> _TO DO_
Would you please transcribe the entire listing exactly?

> _RECORDS PROVIDED_
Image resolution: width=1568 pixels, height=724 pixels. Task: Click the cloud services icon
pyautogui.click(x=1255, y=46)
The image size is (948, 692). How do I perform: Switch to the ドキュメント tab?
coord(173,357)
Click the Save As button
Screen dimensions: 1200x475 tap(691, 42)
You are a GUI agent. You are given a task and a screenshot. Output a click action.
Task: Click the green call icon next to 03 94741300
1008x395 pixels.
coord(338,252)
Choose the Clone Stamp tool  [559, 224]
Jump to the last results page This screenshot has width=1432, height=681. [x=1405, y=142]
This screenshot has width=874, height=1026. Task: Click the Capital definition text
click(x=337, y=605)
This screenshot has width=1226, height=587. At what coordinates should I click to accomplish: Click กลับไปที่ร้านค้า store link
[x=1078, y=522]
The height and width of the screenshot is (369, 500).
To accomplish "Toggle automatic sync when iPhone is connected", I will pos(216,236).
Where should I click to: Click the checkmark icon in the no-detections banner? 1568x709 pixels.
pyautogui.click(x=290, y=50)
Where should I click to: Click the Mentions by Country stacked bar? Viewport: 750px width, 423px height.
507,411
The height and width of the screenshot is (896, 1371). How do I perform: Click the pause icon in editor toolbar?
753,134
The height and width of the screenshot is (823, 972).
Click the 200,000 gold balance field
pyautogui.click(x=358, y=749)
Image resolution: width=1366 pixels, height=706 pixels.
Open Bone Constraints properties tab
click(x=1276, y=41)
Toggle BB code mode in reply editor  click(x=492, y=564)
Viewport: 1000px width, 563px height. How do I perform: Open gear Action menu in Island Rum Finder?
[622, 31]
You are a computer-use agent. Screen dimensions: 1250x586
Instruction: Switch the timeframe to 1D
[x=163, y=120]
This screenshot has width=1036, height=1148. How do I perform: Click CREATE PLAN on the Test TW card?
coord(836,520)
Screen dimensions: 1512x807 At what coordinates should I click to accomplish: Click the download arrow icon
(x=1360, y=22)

> _ANSWER BOX_
Image resolution: width=1568 pixels, height=724 pixels. Task: Click the cloud services icon
pyautogui.click(x=1255, y=46)
The image size is (948, 692). How do I perform: Switch to the ドキュメント tab?
coord(173,357)
Click the Save As button
Screen dimensions: 1200x475 tap(691, 42)
You are a GUI agent. You are given a task and a screenshot. Output a click action.
Task: Click the green call icon next to 03 94741300
1008x395 pixels.
coord(338,252)
Choose the Clone Stamp tool  [559, 224]
Jump to the last results page This screenshot has width=1432, height=681. [x=1405, y=142]
This screenshot has width=874, height=1026. Task: Click the Capital definition text
click(x=337, y=605)
This screenshot has width=1226, height=587. At what coordinates should I click to accomplish: Click กลับไปที่ร้านค้า store link
[x=1078, y=522]
The height and width of the screenshot is (369, 500).
To accomplish "Toggle automatic sync when iPhone is connected", I will pos(216,236).
Where should I click to: Click the checkmark icon in the no-detections banner? 1568x709 pixels.
pyautogui.click(x=290, y=50)
Where should I click to: Click the Mentions by Country stacked bar? Viewport: 750px width, 423px height.
507,411
The height and width of the screenshot is (896, 1371). How do I perform: Click the pause icon in editor toolbar?
753,134
The height and width of the screenshot is (823, 972).
Click the 200,000 gold balance field
pyautogui.click(x=358, y=749)
Image resolution: width=1366 pixels, height=706 pixels.
Open Bone Constraints properties tab
click(x=1276, y=41)
Toggle BB code mode in reply editor  click(x=492, y=564)
Viewport: 1000px width, 563px height. How do I perform: Open gear Action menu in Island Rum Finder?
[622, 31]
You are a computer-use agent. Screen dimensions: 1250x586
Instruction: Switch the timeframe to 1D
[x=163, y=120]
This screenshot has width=1036, height=1148. How do I perform: Click CREATE PLAN on the Test TW card?
coord(836,520)
Screen dimensions: 1512x807 At what coordinates should I click to accomplish: Click the download arrow icon
(x=1360, y=22)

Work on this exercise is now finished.